Summary: A perspective on the prodigal son and his brother.
You Didn’t Get a Goat?
(Good Song: When God Ran)
A group of well-intentioned people met to discuss ways and means of helping a friend who had been down on his luck recently. Knowing him to be an extremely proud person, who would not accept money, they decided to arrange a bogus raffle. They told him that they would all draw numbered slips of paper from a hat, and the person who drew the number four would win $200. They didn’t tell him that the number “four" was on every slip.
After the drawing, each of the conspirators glanced at their slips and crumbled them up in the manner of disappointed losers. Then they waited to hear their friend announce that he had drawn the winning number. But he didn’t say anything. Finally, one member of the group asked him, knowingly,
"What number did you draw?"
He said "Six and seven-eighths," holding up…the hat-size tag.
That is a fairly good example of a man who is really down on his luck. But, in today's text, Jesus gives us an even better one about a wealthy young man who leaves the comfort of his father's house to strike out on his own. We are all very familiar with this story.
(Read Luke 15:11-32)
Be careful what you wish for, you might just get it. The misguided, inexperienced youth has his fortune but they are soon parted. He is in a distant, famine-plagued land, and penniless. The only employment he can find is caring for pigs. Then he discovers that they are eating better than he is. In Jesus' words,
"He longed to fill his belly with the husks that were fodder for the pigs, but no one made a move to give him anything" (Luke 15:16).
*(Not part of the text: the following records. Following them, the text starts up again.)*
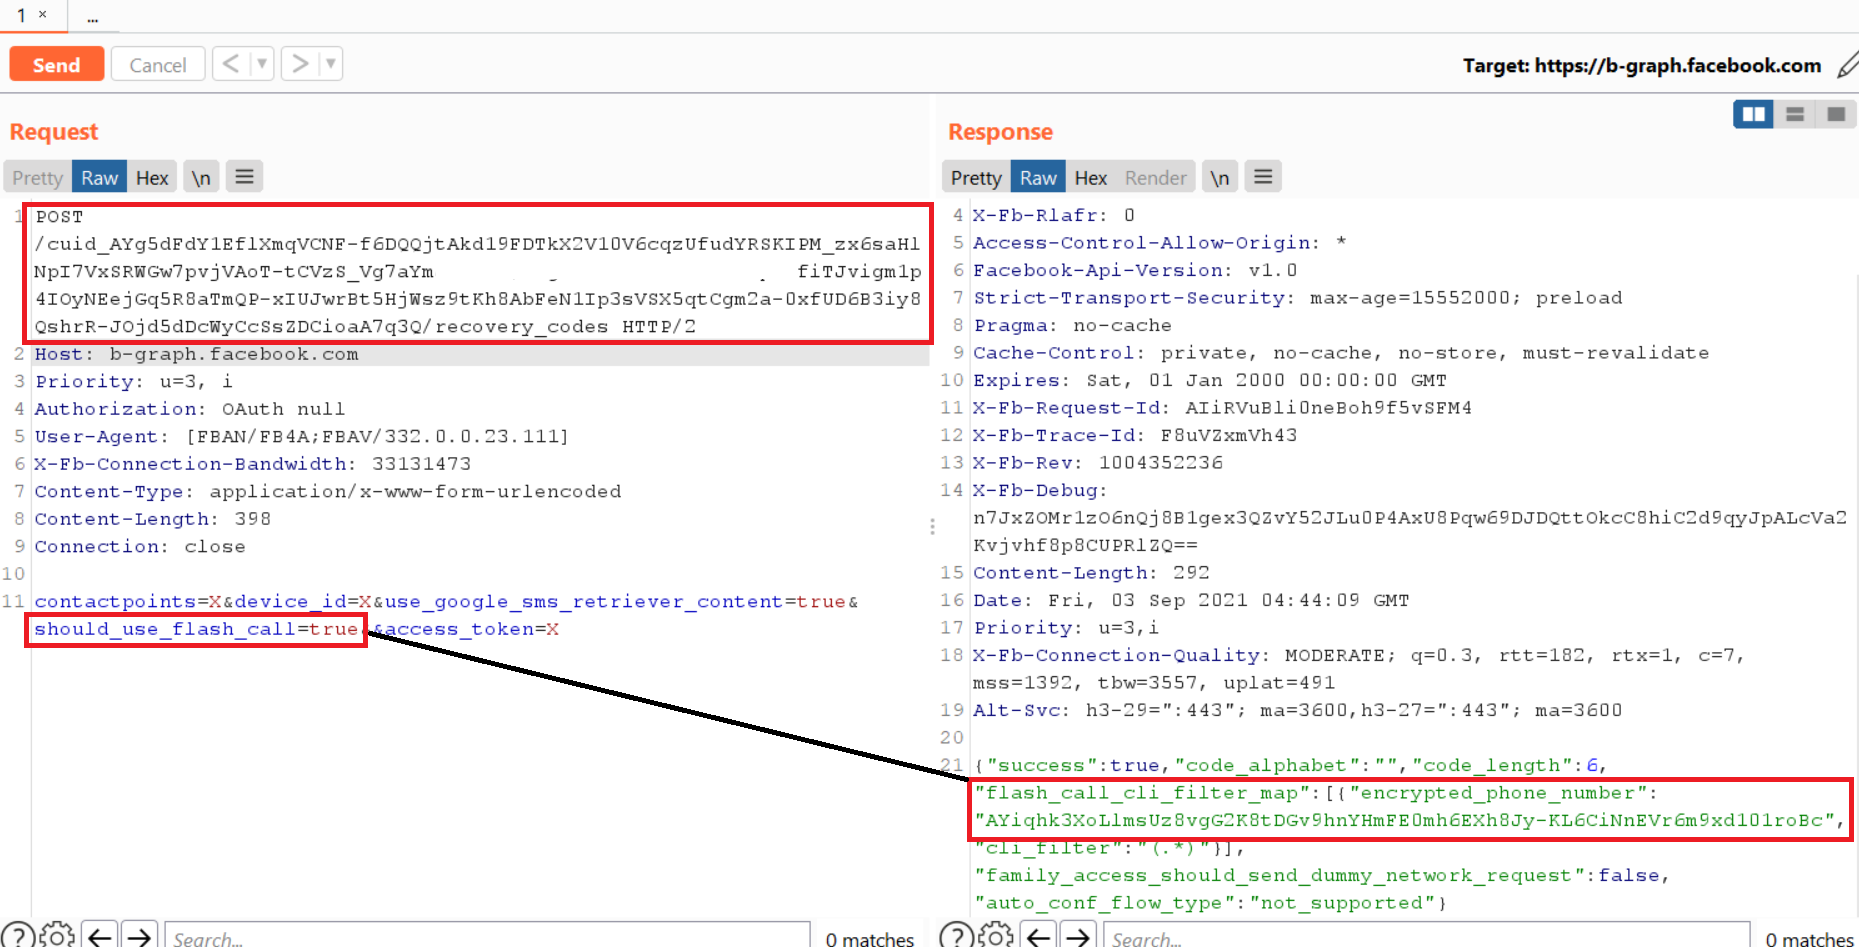Switch Request view to Hex tab
Viewport: 1859px width, 947px height.
pyautogui.click(x=152, y=178)
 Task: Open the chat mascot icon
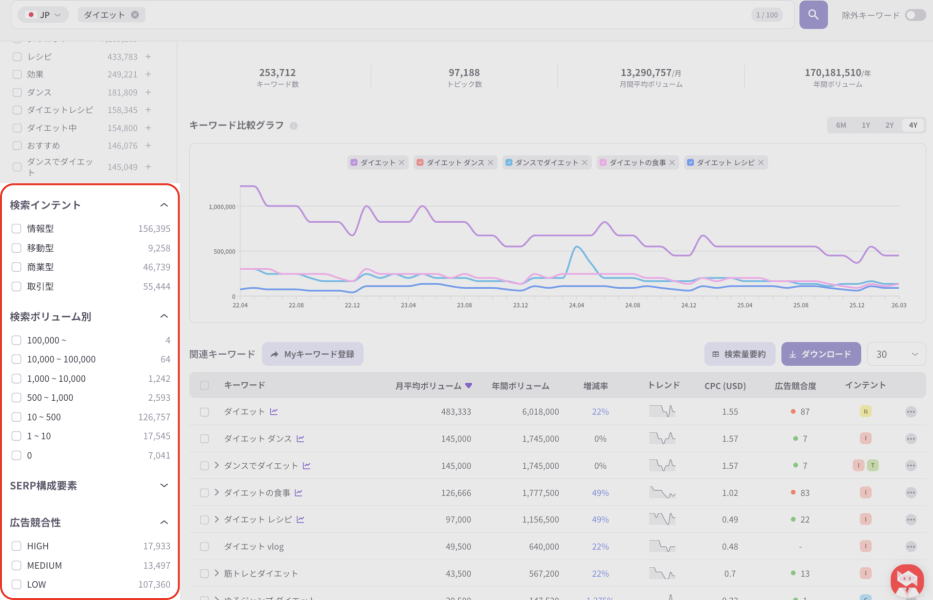907,581
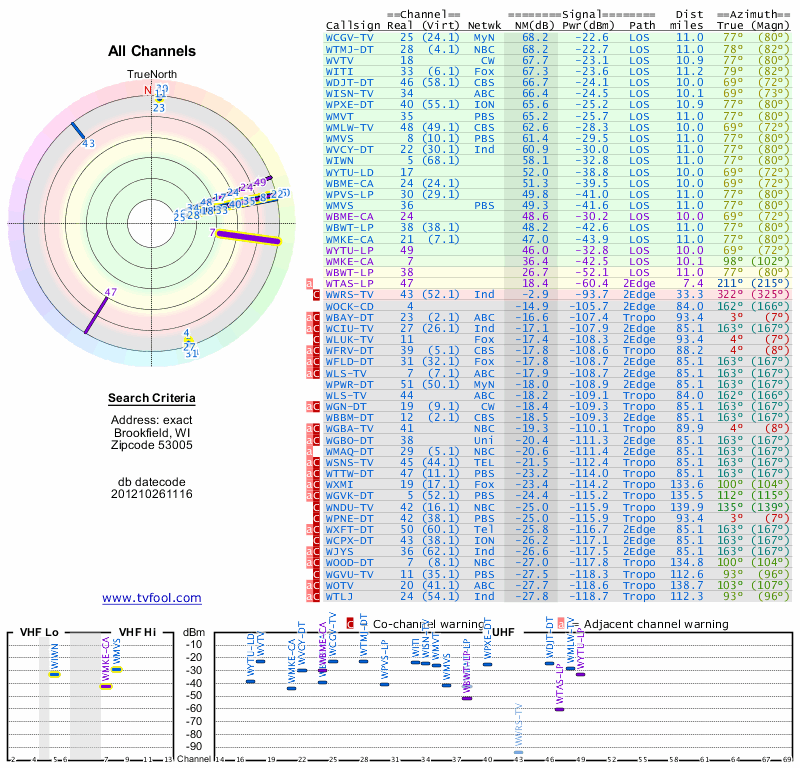Click the Search Criteria heading
The height and width of the screenshot is (768, 800).
[x=152, y=398]
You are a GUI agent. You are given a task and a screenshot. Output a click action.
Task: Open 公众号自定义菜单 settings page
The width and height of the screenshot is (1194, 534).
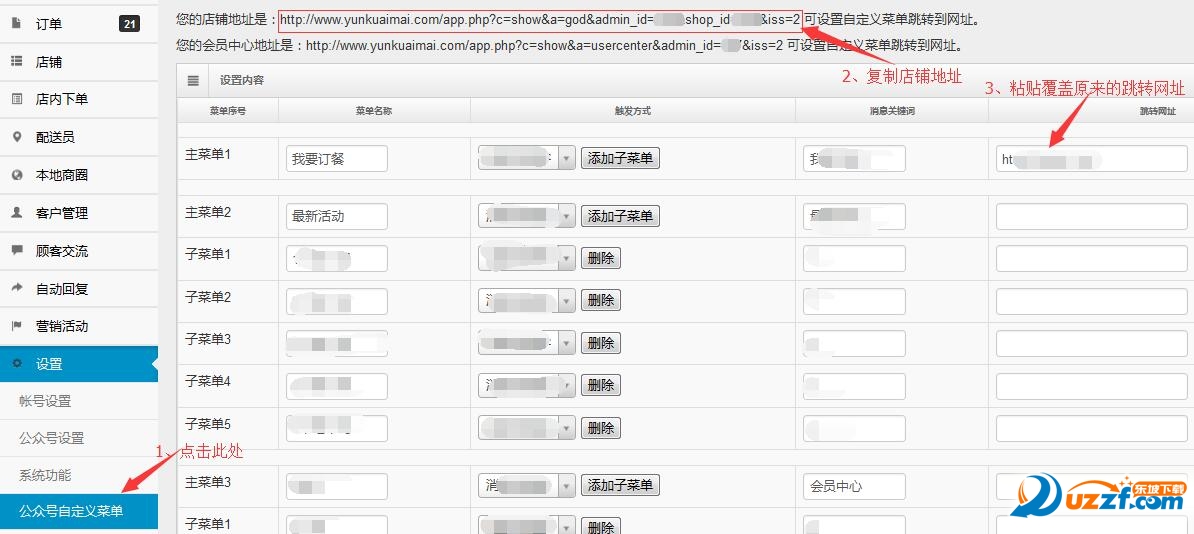click(x=71, y=511)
He was lonely. He was without resources. He was starving. There was no one to offer him a helping hand. He was really down on his luck. And it was in that state; of utter desolation, that he came
"To his senses," as the Bible puts it.
In the spirit of repentance, he acknowledges the urgent need for him to radically change his attitude and his approach to life. And he sets off on the long journey back to his father's house. I can believe he was repentant because he was practicing what he was going to say. (Mimic him) Don’t you do this too? Sometimes (when we’re desperate, even to God) but mostly to those around us. I do! (Play it up for laughs!)
"While he was still a long way off, his father caught sight of him and was deeply moved. He ran out to meet him, threw his arms around his neck, and kissed him" (Luke 15:20).
(This is the only time in scripture where we have the picture of God running to someone.) Humbly and contritely, the son responds:
"Father, I have sinned against God and against you; I no longer deserve to be called your son"(Luke 15:21).
At that point, of TRUE repentance, the joyful father begins to make preparations for a party to celebrate the boy's return.
Enter the villain in this episode--the boy's older brother. He envies his errant brother because he was so warmly received by their father. He is critical of the father's joyous, no-questions-asked response to his brother's return. Consequently, he responds in anger to his father's earnest plea that he join in the celebration. He will not accept his father's act of unconditional forgiveness and mercy toward his brother. Even though I feel certain, he would have expected it for himself.